HoHyun Jung, Keyoung Jin Chun, Jaesoo Hong, Dohyung Lim

Abstract

Balance is important in daily activities and essential for maintaining an independent lifestyle in the elderly. Recent studies have shown that balance rehabilitation training can improve the balance ability of the elderly, and diverse balance rehabilitation training equipment has been developed. However, there has been little research into optimized strategies for balance rehabilitation training. To provide an optimized strategy, we analyzed the balance characteristics of participants in response to the rotation of a base plate on multiple axes. Seven male adults with no musculoskeletal or nervous system-related diseases (age: 25.5±1.7 years; height: 173.9±6.4 cm; body mass: 71.3±6.5 kg; body mass index: 23.6±2.4 kg/m(2)) were selected to investigate the balance rehabilitation training using customized rehabilitation equipment. Rotation of the base plate of the equipment was controlled to induce dynamic rotation of participants in the anterior-posterior, right-diagonal, medial-lateral, and left-diagonal directions. We used a three-dimensional motion capture system employing infrared cameras and the Pedar Flexible Insoles System to characterize the major lower-extremity joint angles, center of body mass, and center of pressure. We found statistically significant differences between the changes in joint angles in the lower extremities in response to dynamic rotation of the participants (P<0.05). The maximum was greater with anterior-posterior and medial-lateral dynamic rotation than with that in other directions (P<0.05). However, there were no statistically significant differences in the frequency of center of body mass deviations from the base of support (P>0.05).
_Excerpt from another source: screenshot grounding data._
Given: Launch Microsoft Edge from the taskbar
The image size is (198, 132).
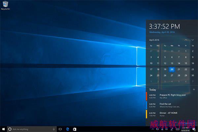Looking at the screenshot, I should coord(67,129).
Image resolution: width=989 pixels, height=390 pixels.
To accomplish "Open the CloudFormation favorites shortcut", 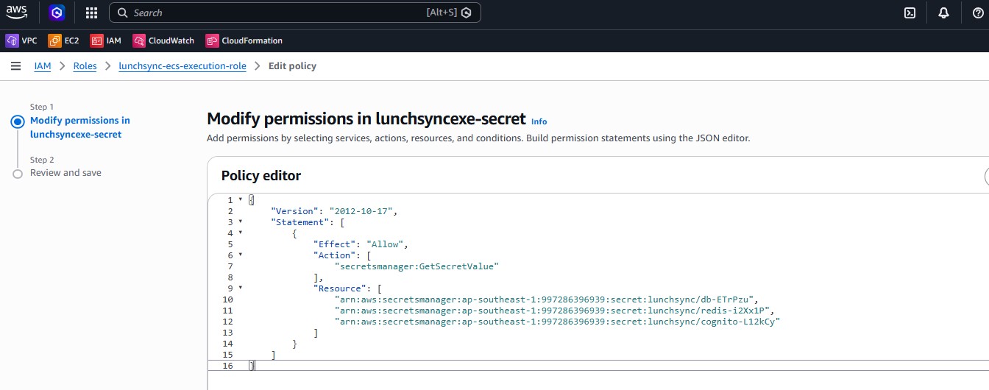I will pos(244,40).
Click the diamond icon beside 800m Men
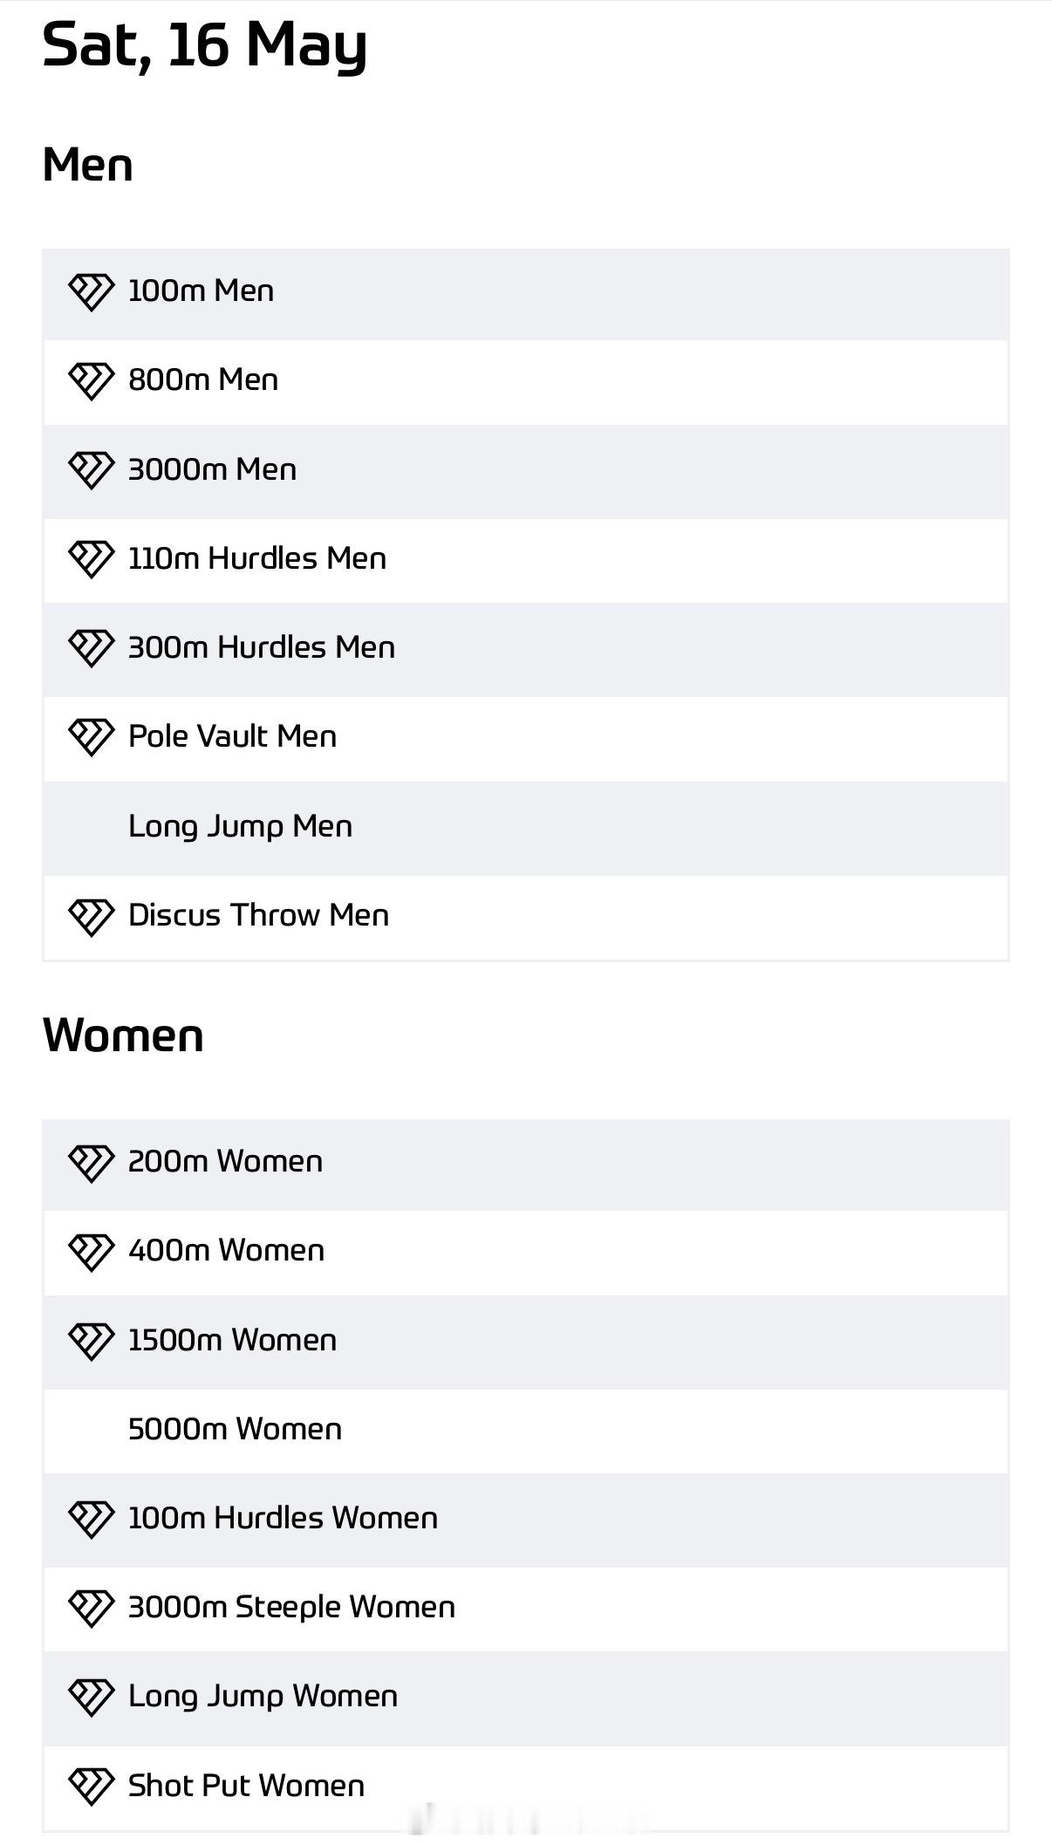Screen dimensions: 1052x1845 91,380
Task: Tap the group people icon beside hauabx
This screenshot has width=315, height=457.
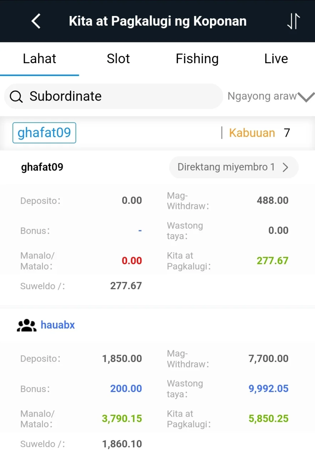Action: click(27, 325)
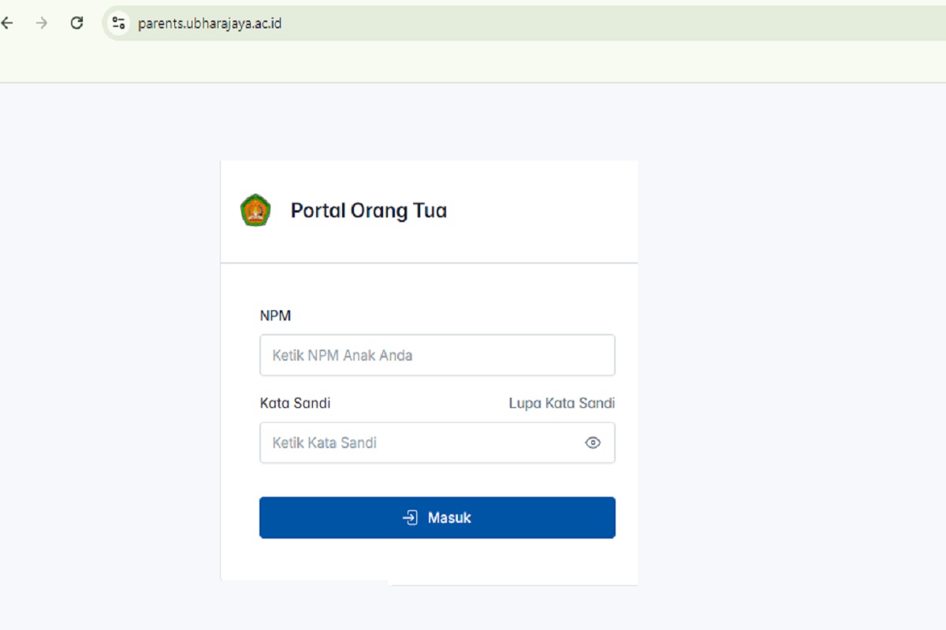Open site permissions icon in address bar

(x=118, y=23)
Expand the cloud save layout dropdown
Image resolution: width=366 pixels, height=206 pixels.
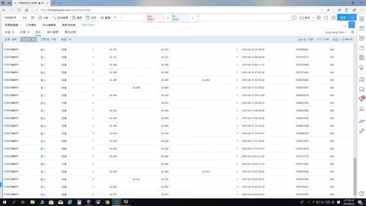pos(303,17)
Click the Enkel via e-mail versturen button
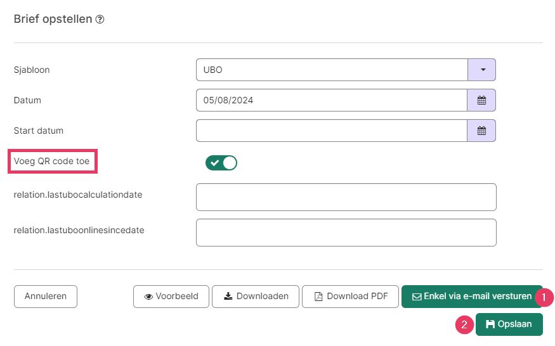 pos(472,297)
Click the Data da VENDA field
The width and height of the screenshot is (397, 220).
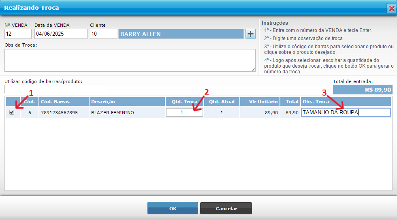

These results indicate that optimizing rotation control of the base plate of balance rehabilitation training equipment to induce anterior-posterior and medial-lateral dynamic rotation preferentially can lead to effective balance training. Additional tests with varied speeds and ranges of angles of base plate rotation are expected to be useful as well as an analysis of the balance characteristics considering a balance index that reflects the muscle activity and cooperative characteristics.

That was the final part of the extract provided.